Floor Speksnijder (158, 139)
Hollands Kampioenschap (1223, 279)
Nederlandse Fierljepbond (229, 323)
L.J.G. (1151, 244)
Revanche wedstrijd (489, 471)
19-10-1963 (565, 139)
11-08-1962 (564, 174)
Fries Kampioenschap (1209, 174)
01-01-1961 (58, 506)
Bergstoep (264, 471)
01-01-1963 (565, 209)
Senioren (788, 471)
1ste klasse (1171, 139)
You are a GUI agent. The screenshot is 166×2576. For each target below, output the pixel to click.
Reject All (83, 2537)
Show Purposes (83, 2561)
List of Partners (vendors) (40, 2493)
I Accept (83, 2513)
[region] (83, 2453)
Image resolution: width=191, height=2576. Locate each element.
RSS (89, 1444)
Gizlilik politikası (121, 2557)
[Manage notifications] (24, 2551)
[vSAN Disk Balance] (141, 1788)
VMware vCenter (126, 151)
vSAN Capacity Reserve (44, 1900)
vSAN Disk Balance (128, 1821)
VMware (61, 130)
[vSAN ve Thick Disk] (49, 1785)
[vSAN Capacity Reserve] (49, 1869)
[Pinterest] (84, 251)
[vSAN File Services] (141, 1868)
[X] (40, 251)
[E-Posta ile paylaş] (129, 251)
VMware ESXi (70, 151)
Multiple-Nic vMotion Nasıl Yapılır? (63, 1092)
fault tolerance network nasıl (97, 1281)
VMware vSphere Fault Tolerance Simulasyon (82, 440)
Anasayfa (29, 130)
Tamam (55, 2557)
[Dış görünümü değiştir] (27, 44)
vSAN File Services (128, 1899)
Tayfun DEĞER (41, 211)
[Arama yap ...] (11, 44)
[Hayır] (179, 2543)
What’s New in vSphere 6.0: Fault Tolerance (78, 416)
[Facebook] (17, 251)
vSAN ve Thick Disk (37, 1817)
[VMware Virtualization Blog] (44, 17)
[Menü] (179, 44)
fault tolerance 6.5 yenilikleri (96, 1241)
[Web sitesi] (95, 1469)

_Aim of the exercise_. Look through the lines above and collect those with the word "vSphere".

_Exercise answer_.
VMware vSphere Fault Tolerance Simulasyon (82, 440)
What’s New in vSphere 6.0: Fault Tolerance (78, 416)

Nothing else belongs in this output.